Sans doute ! Avec des groupes comme Marquis de Sade, Les Nus, Complot Bronswick, Frakture, Ubik, End of Data et plus tard Kalashnikov, Marc Seberg, Trotskids, Daho, etc... il y avait un potentiel novateur, initiateur, à l’esthétique très forte. Après, la vision que nous avons de Rennes des années 80, 90 est aussi liée à nos personnalités, nos sensibilités propres. En étant graphiste, peintre et fan de musique, photo, littérature, quand tu es rédacteur d’un média, si tu as la possibilité de parler des choses, la tentation est trop forte pour t’en priver. Maintenant je ne sais pas comment nous allons faire cohabiter tout ça, surtout qu’on n’est pas encore sorti des problèmes actuels. Je voudrais justement avoir une pensée pour tous les artistes, musiciens, organisateurs, techniciens, attachés de presse et autres qui sont dans un silence morbide depuis plus d’un an. Je trouve cela dramatique de penser que toute cette culture vivante puisse être encore en off sur des décisions pas très justifiées et difficilement justifiables. Je ne parle pas que pour moi mais pour tous ceux qui en subissent les conséquences y compris les spectateurs. L’arrêt de cette culture depuis plus d’un an, va avoir un impact social indéniable.

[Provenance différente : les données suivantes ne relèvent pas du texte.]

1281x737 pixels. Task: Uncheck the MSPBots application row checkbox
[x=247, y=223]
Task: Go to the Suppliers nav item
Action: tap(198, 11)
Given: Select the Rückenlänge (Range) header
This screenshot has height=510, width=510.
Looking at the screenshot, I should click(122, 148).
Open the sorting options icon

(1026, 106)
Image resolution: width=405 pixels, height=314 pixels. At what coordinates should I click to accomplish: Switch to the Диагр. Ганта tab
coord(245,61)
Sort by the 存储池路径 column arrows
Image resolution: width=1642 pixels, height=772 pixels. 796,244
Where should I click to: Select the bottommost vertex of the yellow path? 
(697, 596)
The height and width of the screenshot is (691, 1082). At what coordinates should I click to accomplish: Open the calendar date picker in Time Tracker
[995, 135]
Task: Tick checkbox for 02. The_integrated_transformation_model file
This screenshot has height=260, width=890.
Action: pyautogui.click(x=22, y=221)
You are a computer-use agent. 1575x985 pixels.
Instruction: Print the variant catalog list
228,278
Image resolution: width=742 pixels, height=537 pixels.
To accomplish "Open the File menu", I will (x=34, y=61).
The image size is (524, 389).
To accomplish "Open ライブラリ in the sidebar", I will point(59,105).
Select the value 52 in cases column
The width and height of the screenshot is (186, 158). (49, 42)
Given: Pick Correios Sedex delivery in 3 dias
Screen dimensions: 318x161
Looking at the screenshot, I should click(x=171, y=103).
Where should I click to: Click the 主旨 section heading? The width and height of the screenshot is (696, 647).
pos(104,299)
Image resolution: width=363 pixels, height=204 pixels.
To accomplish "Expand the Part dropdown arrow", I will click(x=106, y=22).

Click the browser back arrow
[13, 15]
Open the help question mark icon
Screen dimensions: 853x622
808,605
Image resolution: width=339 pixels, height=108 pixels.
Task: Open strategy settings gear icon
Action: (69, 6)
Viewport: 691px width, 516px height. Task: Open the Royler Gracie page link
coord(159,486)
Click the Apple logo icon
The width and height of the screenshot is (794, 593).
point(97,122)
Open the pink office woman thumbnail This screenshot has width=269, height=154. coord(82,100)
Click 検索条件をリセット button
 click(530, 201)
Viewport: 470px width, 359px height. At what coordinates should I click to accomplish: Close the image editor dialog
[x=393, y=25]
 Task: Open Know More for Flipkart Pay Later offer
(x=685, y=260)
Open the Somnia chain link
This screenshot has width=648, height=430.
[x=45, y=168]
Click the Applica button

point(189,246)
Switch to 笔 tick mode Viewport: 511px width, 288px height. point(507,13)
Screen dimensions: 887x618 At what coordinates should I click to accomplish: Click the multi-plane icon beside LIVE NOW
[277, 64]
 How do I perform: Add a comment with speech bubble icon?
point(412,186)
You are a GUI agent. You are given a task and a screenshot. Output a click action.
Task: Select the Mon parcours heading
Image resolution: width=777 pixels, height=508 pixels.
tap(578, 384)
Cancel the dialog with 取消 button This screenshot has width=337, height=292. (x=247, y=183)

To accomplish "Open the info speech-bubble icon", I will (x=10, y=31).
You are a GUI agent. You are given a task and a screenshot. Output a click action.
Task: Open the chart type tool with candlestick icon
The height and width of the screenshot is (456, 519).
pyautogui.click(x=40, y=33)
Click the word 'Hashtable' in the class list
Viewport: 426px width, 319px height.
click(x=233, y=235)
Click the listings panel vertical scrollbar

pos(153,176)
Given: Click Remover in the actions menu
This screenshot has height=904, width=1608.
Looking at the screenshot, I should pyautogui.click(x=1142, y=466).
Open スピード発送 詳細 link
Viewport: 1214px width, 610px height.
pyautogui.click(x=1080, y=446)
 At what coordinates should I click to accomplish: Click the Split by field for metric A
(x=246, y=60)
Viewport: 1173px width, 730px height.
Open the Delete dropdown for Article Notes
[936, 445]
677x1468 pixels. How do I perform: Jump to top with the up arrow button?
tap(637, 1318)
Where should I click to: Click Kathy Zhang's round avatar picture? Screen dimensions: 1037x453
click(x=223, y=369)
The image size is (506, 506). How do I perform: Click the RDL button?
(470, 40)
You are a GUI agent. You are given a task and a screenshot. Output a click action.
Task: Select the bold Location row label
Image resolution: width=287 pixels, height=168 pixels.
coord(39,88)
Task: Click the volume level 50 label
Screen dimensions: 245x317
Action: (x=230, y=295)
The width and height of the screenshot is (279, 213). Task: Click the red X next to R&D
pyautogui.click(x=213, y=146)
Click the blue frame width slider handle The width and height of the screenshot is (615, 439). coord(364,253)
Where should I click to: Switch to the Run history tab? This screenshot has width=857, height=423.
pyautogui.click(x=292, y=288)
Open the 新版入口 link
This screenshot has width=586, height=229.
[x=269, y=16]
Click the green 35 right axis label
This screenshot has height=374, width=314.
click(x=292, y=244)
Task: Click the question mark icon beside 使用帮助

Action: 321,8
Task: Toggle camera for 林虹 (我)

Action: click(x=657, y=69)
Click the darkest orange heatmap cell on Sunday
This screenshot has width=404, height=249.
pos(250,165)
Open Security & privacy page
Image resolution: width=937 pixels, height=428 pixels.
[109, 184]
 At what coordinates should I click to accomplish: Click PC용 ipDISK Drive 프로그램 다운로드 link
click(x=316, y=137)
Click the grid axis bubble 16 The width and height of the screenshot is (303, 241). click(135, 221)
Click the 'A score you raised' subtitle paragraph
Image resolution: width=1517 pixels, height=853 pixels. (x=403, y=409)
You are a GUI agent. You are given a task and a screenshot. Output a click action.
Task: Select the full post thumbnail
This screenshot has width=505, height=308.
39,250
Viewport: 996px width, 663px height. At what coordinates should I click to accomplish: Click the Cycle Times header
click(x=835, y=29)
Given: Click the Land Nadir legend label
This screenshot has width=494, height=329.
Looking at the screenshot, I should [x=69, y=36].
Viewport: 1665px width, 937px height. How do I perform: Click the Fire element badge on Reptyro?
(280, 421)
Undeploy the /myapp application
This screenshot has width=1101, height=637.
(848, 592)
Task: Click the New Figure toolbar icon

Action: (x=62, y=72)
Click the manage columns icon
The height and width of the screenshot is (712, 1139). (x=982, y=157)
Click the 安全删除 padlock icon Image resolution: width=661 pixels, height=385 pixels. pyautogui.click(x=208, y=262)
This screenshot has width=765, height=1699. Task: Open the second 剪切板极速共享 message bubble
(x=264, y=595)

Tu ne penses pas que l’on défend ensemble des artistes dont tout le monde se moque et qu’ils sont sacrifiés au profit des plus gros.
C’est le problème majeur du moment ! On veut mettre en avant des artistes qui ne sont pas très connus. La culture est très vaste et il y a beaucoup d’acteurs qui font des choses très bien mais qui n’ont pas de retours des médias « traditionnels ». Ils financent souvent entièrement leur projet avec leurs propres deniers. Il y a un gouffre entre ces artistes et les artistes qui sont « reconnus » ou « soutenus par des multinationales ». Aujourd’hui quand tu écoutes les grandes radios ou que tu regardes une chaîne comme Culturebox, tu te demandes si ces gens sont vraiment conscients de ce qu’est le terrain d’où vient souvent l’énergie première de la musique. Pourquoi ne vont-ils pas voir les artistes qui se battent tout seul ? C’est bien que ces grands médias existent ok, mais c’est dommage qu’ils ne mettent pas en avant les artistes qui en ont le plus besoin. Je trouve cela navrant qu’en 2021, avec la covid, une Télé nationale ne présente que des choses déjà attendues, des rediffusions de rediffusion. Pourquoi créer une chaîne, si elle reprend ce qui existe déjà ailleurs ? Cette "culture rock" que nous avons, est très populaire et vivante, pourtant à les entendre elle est mourante. C’est une scène qui bouge énormément. Il y a plein de labels partout qui sortent des disques de qualité tout le temps. Mais pourtant, on vient te dire sur les grands plateaux que le rock est passéiste. Non, il est foisonnant et il se porte bien en terme de création. C’est juste une affaire de mode...
Le mot de la fin ?
Je voudrais vraiment que l’on puisse revivre les concerts, même s’il le faut avec des mesures sanitaires. Le gouvernement devrait faire un peu confiance aux organisateurs. J’ai vu quelques concerts en 2020 notamment dans des petits lieux avec des mesures sanitaires adaptées ou encore des festivals comme Rock in the Barn, Les Vagabonds, ... qui prouvent bien qu’on peut organiser des choses pour que tout se passe bien en respectant les règles. Cette interdiction n’a pas de sens. Le fait d’interdire bêtement, c’est provoquer des actes irresponsables.
Et puis surtout, il faudrait que les gens soient plus curieux, qu’ils aillent écouter les artistes indépendants, acheter leurs albums pour les soutenir et lorsque nous le pourrons à nouveau, qu’ils viennent les voir dans les salles de spectacles. Faites-vous plaisir en découvrant des choses !!!